Controlar música gravada para multidões ao vivo é uma arte mais antiga do que possam pensar. Os Djs tornaram-se numa das figuras centrais da música popular contemporânea e criaram movimentos musicais e sociais tão importantes como o house e o hip hop, e todos os seus derivados.

A história dos DJs é também uma história de tecnologia. Muitos de vocês não imaginam a distância que vai desde passar música num prato um disco de cada vez no final dos anos 50 até ao Roland DJ-202. Mas vamos começar pelo início.

Uma mini história do DJ

Antes do homem/mulher, era a máquina. Na realidade, antes da máquina eram as bandas e os músicos em palco ou num canto do saloon, a tocar piano. Como nem todos os sítios tinham músicos ou dinheiro para os contratar, surgiram os primeiros mecanismos de reprodução musical automática, activados por moedas. 

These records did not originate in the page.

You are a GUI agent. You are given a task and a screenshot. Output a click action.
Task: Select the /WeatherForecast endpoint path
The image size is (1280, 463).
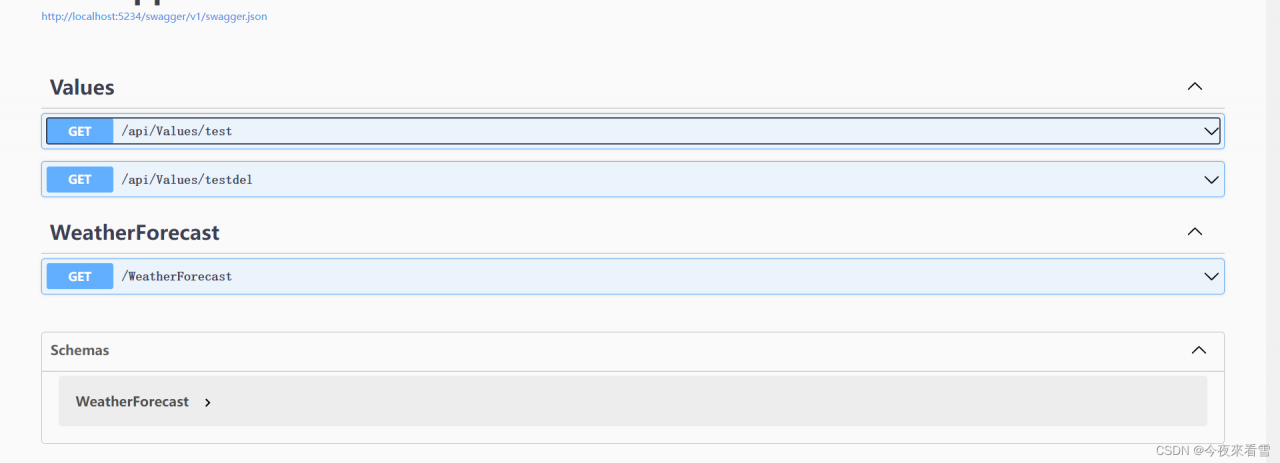click(177, 277)
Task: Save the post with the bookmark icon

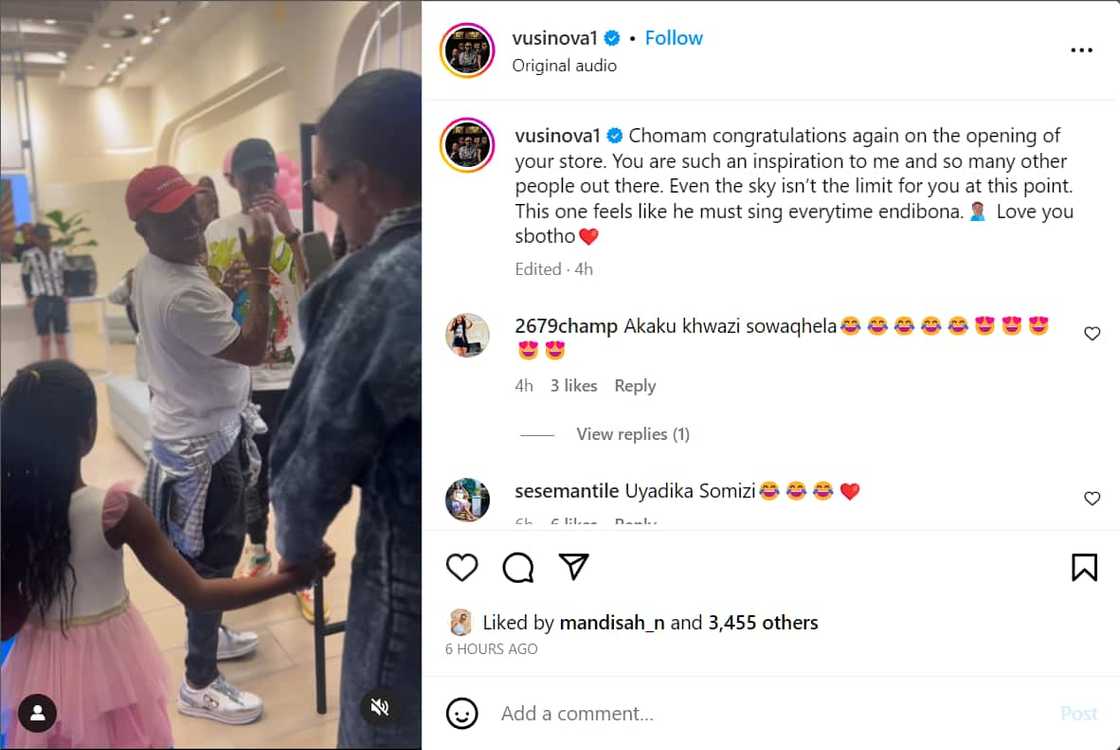Action: pos(1084,567)
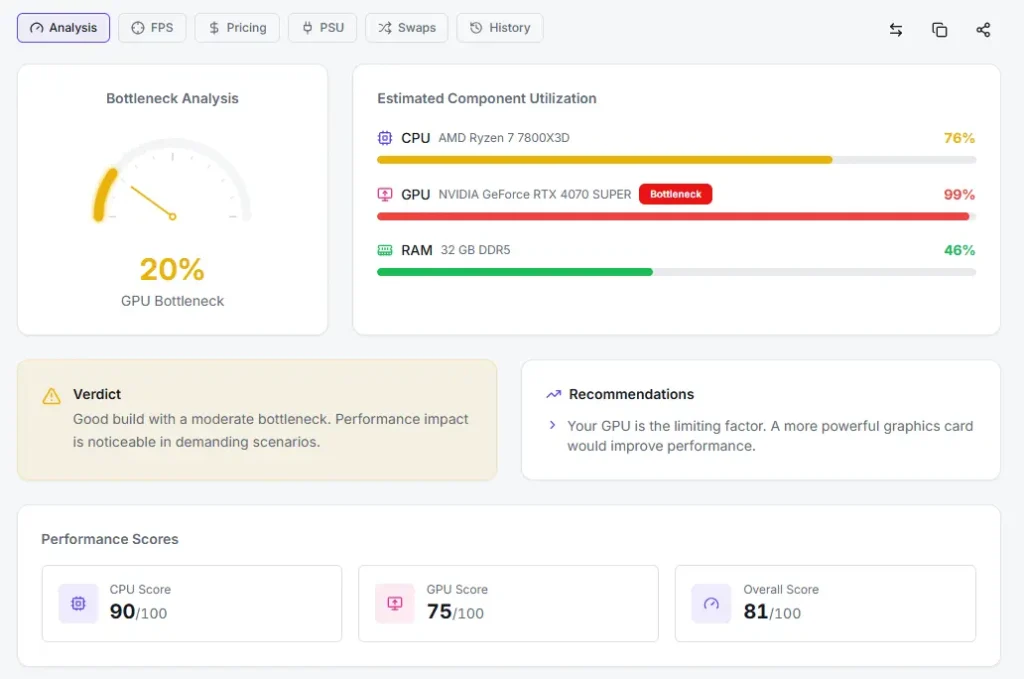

As jukeboxes tiveram um papel fundamental não só para divulgar música mas para a tornar permanente em todos os sítios onde as pessoas iam conviver. Depois da Segunda Guerra Mundial, poderiam ver uma raça nova de humanos a juntar-se em volta destes dispositivos, enquanto tentavam parecer cool a marcar o ritmo da música que escolhiam com o pé e a cabeça, uma moeda de cada vez.

Só que se juntarmos pessoas - ou seja, rapazes e raparigas - na mesma sala, com música, o que é que vão querer? Dançar, claro. Se não há banda, quem é que fica responsável pela corrente contínua de ritmo? As rádios tinham já quem colocasse discos mas tinha interrupções para anúncios e notícias, o que cortava um bocado o balanço. E nem toda a gente gostava da música.  

Foi por não gostar da música que um jovem alemão se tornou no primeiro DJ da História, em 1953. Segundo o próprio. Klaus Quirini tinha 18 anos e trabalhava já como jornalista quando, numa noite em que já estava embriagado no seu estabelecimento de diversão favorito em Aachen, reclamou com as escolhas musicais nessa noite.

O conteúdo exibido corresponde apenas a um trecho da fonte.